Points forts de l’étude

  1. Méthode innovante : La recherche démontre pour la première fois que la substitution totale par des nucléotides modifiés peut significativement augmenter l’efficacité de transfection et les niveaux d’expression des protéines du saRNA.
  2. Expression protéique significative : Le saRNA m5C montre une capacité exceptionnelle à exprimer des protéines dans diverses lignées cellulaires, particulièrement à faible dose.
  3. Inhibition de la réponse en interféron : Le saRNA m5C peut efficacement inhiber la réponse précoce en interféron, réduisant les réactions inflammatoires et améliorant la sécurité et l’efficacité du vaccin.
  4. Protection vaccinale durable : Les expériences in vivo montrent que le saRNA m5C peut fournir une protection vaccinale durable à faible dose et induire une forte réponse anticorps.

Valeur de l’étude

Cette recherche fournit une base scientifique importante pour le développement de la technologie saRNA, en particulier dans les domaines des vaccins et des thérapies géniques.
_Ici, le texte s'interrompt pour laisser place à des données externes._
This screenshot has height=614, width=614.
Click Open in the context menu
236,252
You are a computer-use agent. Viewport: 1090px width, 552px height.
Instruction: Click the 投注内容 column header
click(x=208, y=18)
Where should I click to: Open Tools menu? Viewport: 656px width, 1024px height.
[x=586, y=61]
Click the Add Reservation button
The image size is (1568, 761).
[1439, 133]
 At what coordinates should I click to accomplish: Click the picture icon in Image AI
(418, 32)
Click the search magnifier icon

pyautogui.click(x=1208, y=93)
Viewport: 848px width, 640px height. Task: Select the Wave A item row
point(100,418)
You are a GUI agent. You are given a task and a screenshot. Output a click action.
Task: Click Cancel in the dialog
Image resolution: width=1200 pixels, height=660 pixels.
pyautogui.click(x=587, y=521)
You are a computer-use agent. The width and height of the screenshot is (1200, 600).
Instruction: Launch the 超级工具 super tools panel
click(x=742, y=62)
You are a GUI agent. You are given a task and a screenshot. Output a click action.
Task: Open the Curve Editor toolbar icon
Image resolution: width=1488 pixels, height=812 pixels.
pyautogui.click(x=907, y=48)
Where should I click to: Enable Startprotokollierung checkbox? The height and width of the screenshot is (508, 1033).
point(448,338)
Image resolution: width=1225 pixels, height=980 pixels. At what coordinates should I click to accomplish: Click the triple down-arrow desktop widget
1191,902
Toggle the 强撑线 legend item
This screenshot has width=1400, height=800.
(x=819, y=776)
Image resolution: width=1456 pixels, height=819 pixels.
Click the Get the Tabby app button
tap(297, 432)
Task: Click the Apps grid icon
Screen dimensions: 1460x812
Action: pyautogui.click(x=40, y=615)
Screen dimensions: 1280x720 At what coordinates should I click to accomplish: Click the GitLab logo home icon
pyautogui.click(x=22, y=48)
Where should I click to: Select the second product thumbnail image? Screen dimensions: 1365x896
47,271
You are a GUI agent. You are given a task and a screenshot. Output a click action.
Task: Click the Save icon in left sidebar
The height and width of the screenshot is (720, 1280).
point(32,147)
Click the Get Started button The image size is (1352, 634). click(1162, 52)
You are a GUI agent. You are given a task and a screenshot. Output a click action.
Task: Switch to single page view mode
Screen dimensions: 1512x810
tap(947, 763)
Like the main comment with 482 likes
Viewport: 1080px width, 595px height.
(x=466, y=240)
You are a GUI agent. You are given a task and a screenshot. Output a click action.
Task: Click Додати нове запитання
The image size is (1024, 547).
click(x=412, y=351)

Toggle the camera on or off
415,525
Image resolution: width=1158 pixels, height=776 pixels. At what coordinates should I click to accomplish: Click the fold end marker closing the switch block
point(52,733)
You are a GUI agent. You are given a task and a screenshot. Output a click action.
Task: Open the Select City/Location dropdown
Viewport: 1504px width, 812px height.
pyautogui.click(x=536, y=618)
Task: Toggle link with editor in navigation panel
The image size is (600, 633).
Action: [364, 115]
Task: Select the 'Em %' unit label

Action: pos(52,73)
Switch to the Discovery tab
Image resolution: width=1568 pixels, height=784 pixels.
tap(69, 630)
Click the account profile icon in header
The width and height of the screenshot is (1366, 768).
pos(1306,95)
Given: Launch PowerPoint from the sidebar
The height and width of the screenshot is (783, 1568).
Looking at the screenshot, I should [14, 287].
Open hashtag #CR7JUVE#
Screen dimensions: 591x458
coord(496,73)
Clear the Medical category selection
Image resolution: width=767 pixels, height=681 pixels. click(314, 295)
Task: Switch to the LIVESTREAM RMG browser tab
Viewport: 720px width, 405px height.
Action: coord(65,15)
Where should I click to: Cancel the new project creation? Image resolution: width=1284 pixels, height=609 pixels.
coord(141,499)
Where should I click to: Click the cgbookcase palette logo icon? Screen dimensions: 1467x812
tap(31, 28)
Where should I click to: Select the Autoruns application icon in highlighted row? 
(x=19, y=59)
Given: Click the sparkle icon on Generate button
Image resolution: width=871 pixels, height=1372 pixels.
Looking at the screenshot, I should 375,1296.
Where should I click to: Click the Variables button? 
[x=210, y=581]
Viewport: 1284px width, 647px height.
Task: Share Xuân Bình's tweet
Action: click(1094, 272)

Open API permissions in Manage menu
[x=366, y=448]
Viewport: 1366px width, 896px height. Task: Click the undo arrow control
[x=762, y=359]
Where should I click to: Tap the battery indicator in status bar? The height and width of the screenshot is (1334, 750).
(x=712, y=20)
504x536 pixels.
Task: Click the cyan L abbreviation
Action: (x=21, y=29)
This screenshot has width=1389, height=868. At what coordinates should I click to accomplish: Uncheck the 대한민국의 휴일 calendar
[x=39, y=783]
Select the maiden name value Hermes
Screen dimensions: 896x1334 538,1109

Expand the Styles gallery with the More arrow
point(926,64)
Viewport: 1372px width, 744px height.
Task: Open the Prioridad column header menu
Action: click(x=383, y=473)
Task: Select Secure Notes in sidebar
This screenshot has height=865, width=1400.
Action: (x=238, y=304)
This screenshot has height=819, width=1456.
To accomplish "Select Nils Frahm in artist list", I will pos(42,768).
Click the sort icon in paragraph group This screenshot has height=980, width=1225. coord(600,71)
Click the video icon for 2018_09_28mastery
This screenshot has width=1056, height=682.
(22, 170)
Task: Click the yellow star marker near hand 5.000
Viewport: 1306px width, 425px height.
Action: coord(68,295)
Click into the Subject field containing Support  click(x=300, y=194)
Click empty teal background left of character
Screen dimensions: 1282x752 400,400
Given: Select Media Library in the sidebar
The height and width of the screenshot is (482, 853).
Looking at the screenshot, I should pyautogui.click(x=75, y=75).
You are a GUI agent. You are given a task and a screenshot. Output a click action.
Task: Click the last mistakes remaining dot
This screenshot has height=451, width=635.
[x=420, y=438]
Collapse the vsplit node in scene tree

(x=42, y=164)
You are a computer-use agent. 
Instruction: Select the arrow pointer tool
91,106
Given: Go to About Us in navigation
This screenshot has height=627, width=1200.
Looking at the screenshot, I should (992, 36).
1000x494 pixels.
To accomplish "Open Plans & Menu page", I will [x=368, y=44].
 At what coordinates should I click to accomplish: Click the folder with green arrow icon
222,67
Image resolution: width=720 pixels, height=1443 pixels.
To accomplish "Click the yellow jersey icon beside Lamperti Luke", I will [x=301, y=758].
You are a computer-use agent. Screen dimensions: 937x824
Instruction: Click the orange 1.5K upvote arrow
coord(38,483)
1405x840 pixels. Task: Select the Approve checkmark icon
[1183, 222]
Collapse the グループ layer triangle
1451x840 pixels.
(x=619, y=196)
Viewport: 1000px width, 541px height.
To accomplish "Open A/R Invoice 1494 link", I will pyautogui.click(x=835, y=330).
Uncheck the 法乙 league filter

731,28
En inhibant la réponse en interféron et en augmentant l’expression des protéines, l’application des nucléotides modifiés devrait améliorer l’efficacité et la sécurité des vaccins saRNA, réduire les besoins en doses et les effets secondaires, facilitant ainsi la diffusion et le développement des technologies saRNA dans des applications pratiques.

Perspectives futures

Les recherches futures devront évaluer davantage la sécurité et l’efficacité du saRNA m5C au niveau clinique, en particulier chez les primates non humains et les humains. De plus, l’exploration de la compatibilité et des interactions des nucléotides modifiés dans d’autres formats d’ARN contribuera à libérer pleinement le potentiel de la technologie saRNA. Grâce à des recherches et des innovations continues, le saRNA pourrait apporter des avancées révolutionnaires dans les domaines des vaccins et des thérapies géniques.